No Boundaries is Here to Stay
The Flex Reports reveal workforce trends of over 4,000 companies with more than 100 million workers, across 30,000 offices. They show:
- The boundaries between work and home are gone
- People love flexibility and don’t want to give it up
- Competitors will take top talent
- Purpose over position
- Ownership over hours
- Camaraderie over convenience
Purpose over Position
“I had a talented junior associate with great potential. Our large firm has a strict policy limiting remote work for associates. He requested some flexibility, which was denied. He left the firm and we lost the talent. He saw no reason to commute when he could work on a computer at home.”
The firm focused on work location by title. They gave flexibility to senior positions. The young talent was commuting to work alone. It made no sense. The talent left.
There are multiple reasons why working in-person is important.

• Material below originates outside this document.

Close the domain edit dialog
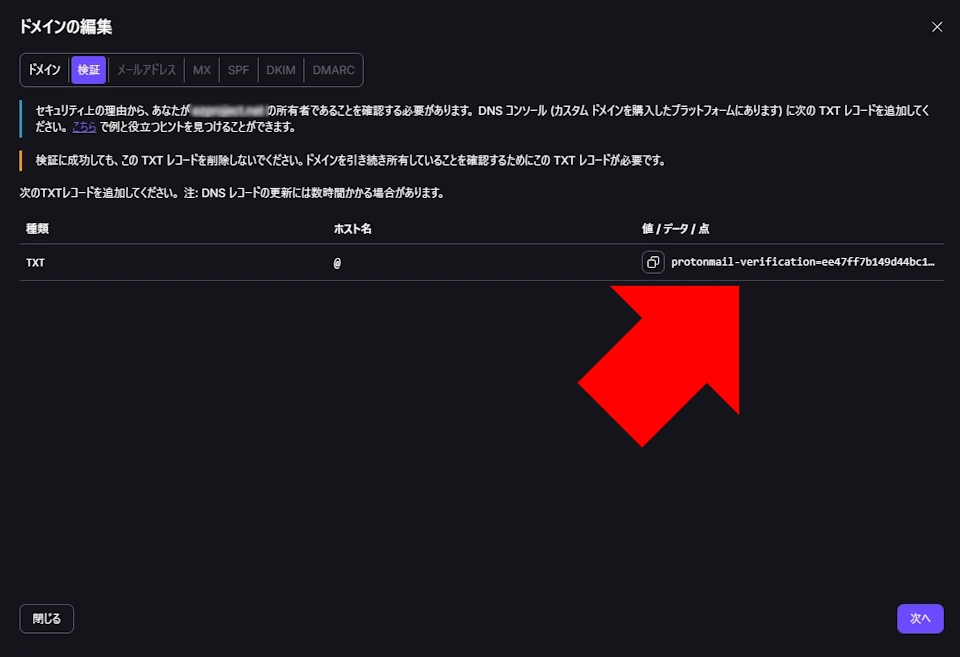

Your team needs a purpose to work in-person. For more, download No Boundaries Leadership
Ownership over Hours
As the boundary between work and home melted away, the value of measuring hours did too. The most recent Microsoft Work Trend Index reports that 87% of employees feel more productive working remotely, but only 12% of leaders are confident that’s true. In response, organizations instituted monitoring software, which inspired fruitless activity to inflate work hours. Time is not a reliable predictor of results.

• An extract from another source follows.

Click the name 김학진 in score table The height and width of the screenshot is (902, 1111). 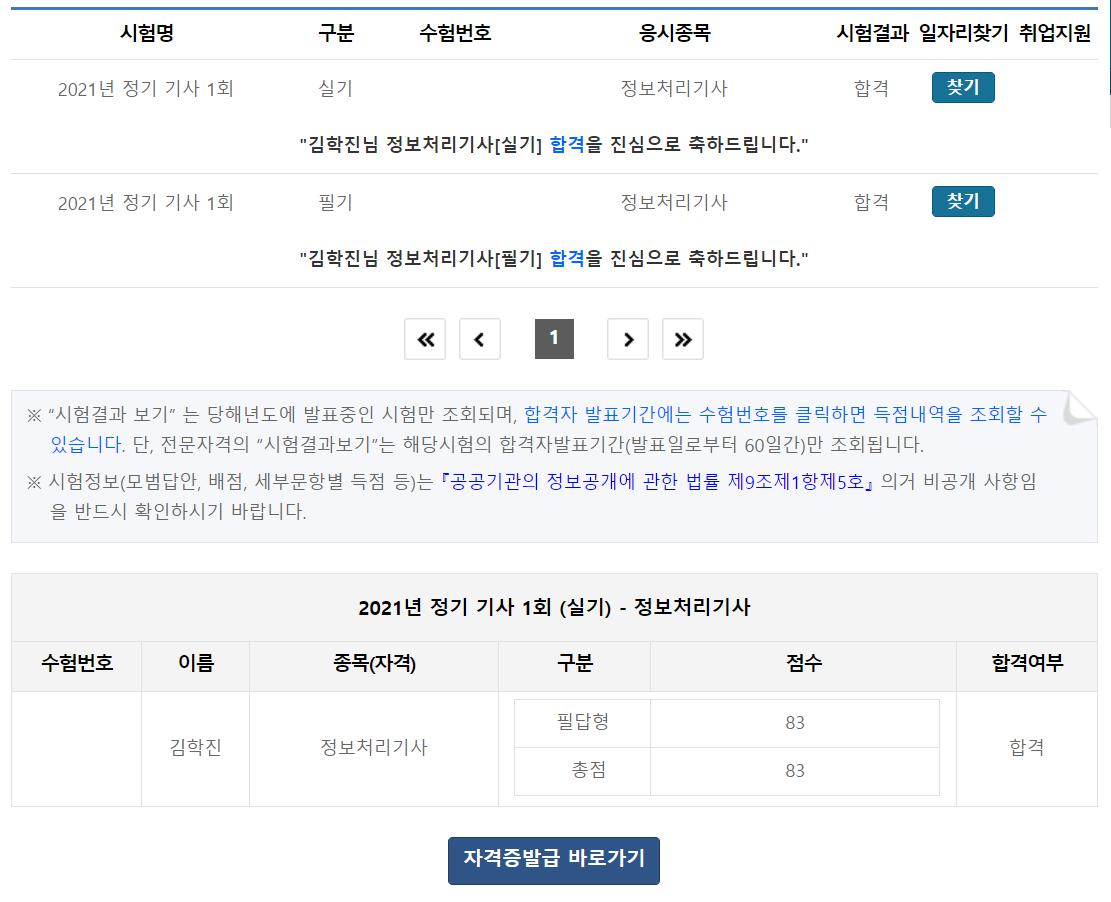195,748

Camaraderie over Convenience
“I have a team member who works remotely and is normally excellent. However, occasionally he ghosts the team in the middle of the day. His role is critical and time-sensitive. It’s really distressing for the team. I’ve addressed it, but it keeps happening.”
The recent Harvard Business Review article Why Hybrid Work Can Become Toxic outlines how team relationships deteriorate when people no longer work in the same location. Remote work reduces cohesion, distorts perceptions, and puts the team out of sync.
The disappearing team member has lost perspective. He no longer sees his team in distress, so it’s easy to pick convenience over camaraderie. The leader can address the individual failure, or he can focus on the individual failure and the distress it causes his peers.